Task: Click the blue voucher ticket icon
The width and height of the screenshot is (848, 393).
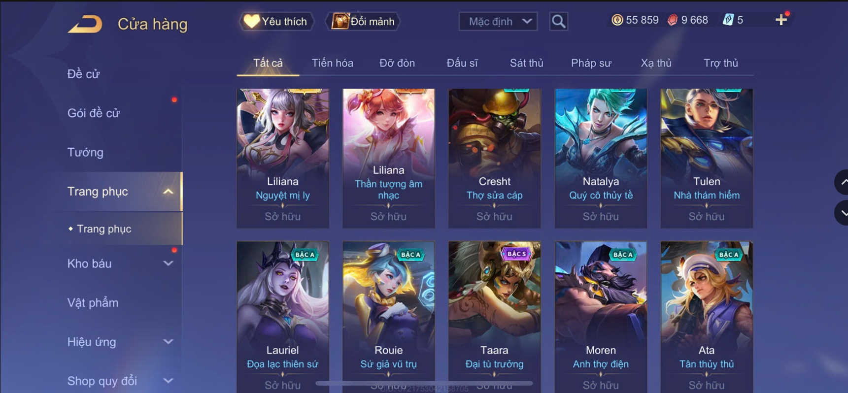Action: click(x=728, y=20)
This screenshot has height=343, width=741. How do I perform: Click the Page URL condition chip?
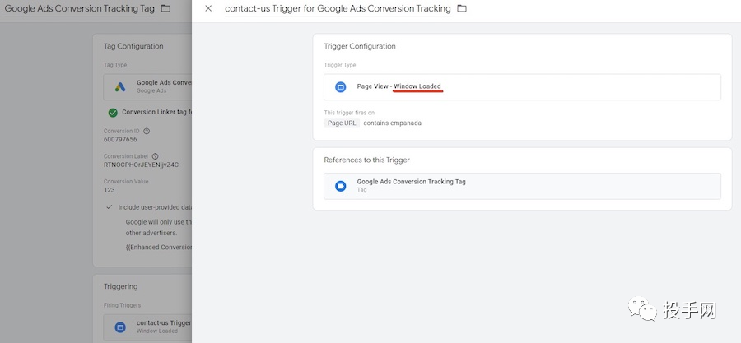point(342,123)
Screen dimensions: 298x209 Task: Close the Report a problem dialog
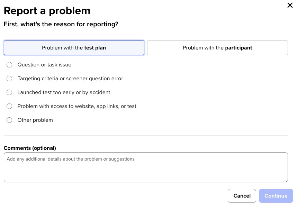coord(290,5)
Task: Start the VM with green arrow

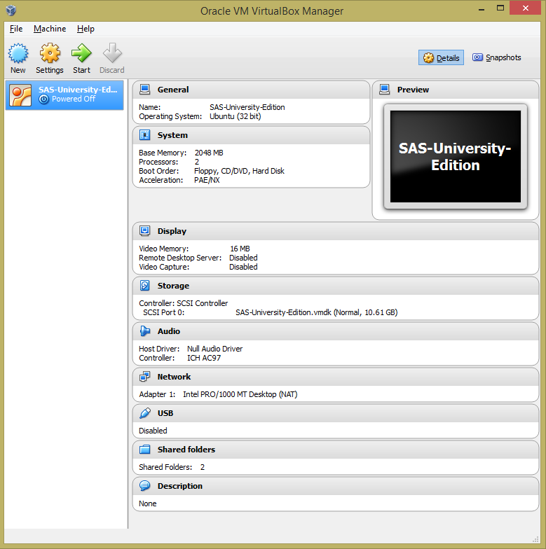Action: pyautogui.click(x=81, y=54)
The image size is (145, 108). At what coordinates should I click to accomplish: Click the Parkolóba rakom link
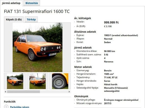tap(20, 107)
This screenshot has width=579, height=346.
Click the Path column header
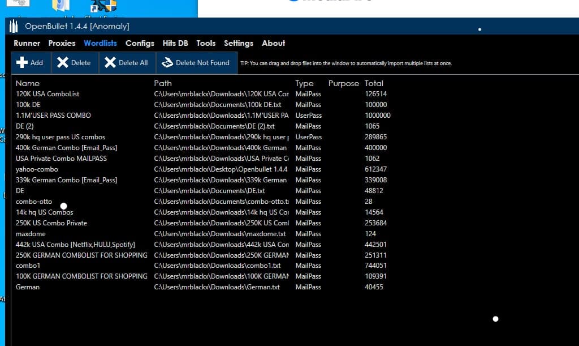pyautogui.click(x=163, y=83)
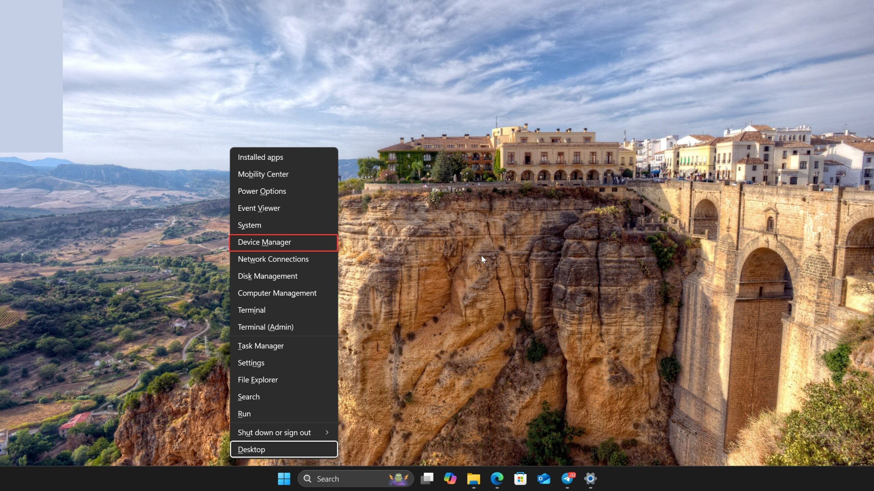Click Run from the context menu
Screen dimensions: 874x491
click(244, 413)
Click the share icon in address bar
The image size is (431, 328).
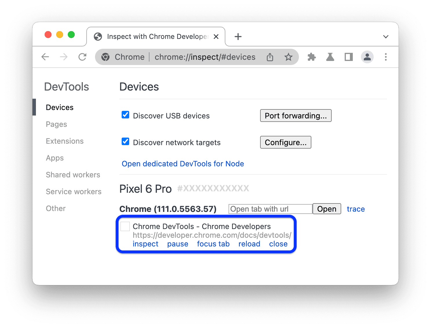pyautogui.click(x=270, y=57)
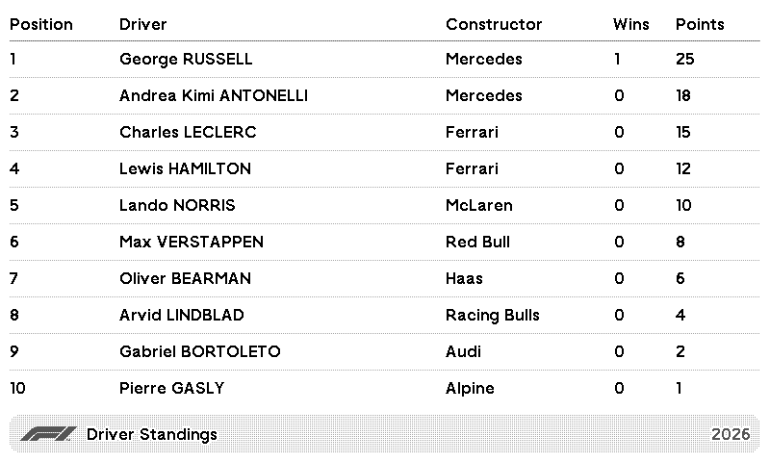Click the F1 logo icon

click(x=47, y=434)
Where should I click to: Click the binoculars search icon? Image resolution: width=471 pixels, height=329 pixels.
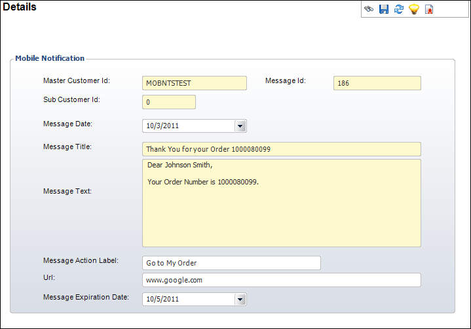point(369,10)
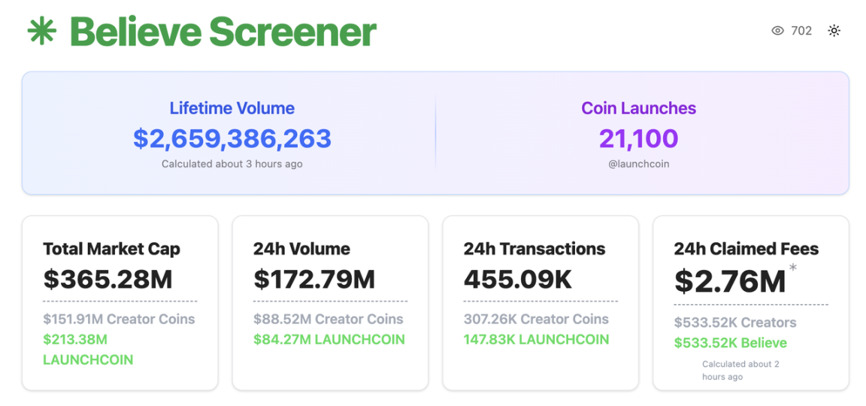Click the green asterisk Believe logo
The image size is (866, 406).
[41, 32]
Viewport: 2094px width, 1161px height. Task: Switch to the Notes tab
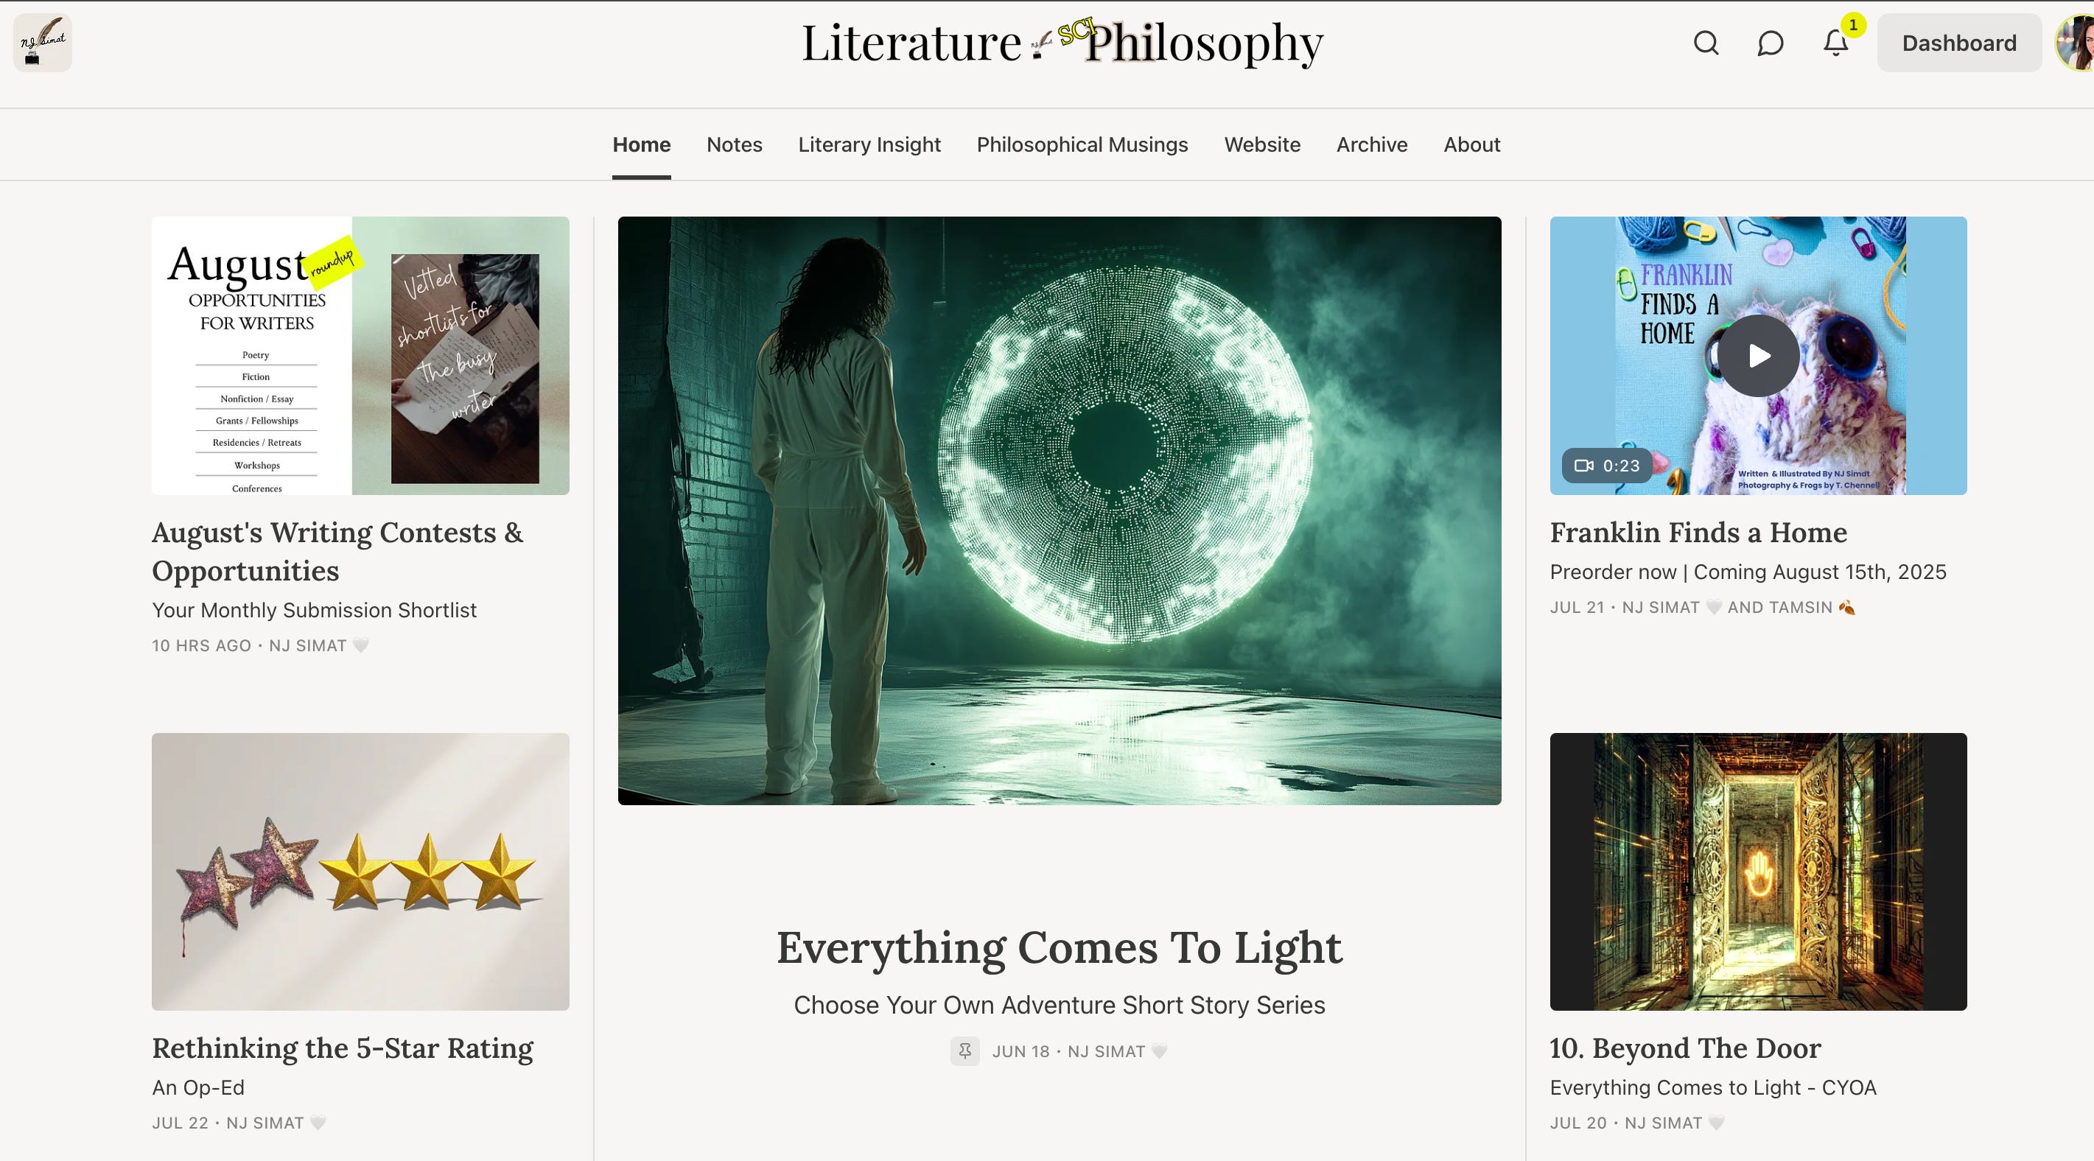point(734,145)
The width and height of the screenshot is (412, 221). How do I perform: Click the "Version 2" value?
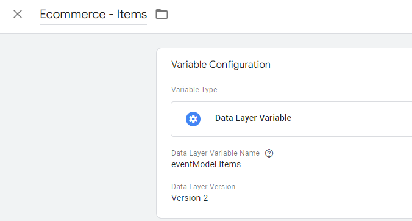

WORK REQUIRED: Nothing but the lines from the one with "This screenshot has height=343, width=741." through the last line of the material above should appear in the answer, each copied exactly, with no pictures.

RESPONSE TO THIS TASK:
This screenshot has height=343, width=741. How do I perform: Click the Page URL condition chip?
point(342,123)
Screen dimensions: 298x209 Task: Close the Report a problem dialog
coord(290,5)
Task: Start the VM with green arrow

Action: pyautogui.click(x=81, y=54)
The image size is (145, 108). At what coordinates should I click to accomplish: Click the Parkolóba rakom link
tap(20, 107)
This screenshot has width=579, height=346.
Click the Path column header
pyautogui.click(x=163, y=83)
Click Run from the context menu
Screen dimensions: 874x491
click(244, 413)
Click the share icon in address bar
The image size is (431, 328).
pyautogui.click(x=270, y=57)
Click the F1 logo icon

click(x=47, y=434)
Where should I click to: Click the binoculars search icon? Image resolution: width=471 pixels, height=329 pixels.
point(369,10)
Click the green asterisk Believe logo
The image size is (866, 406).
[41, 32]
Viewport: 2094px width, 1161px height. Task: Switch to the Notes tab
point(734,145)
The width and height of the screenshot is (412, 221). How do I perform: Click the "Version 2" value?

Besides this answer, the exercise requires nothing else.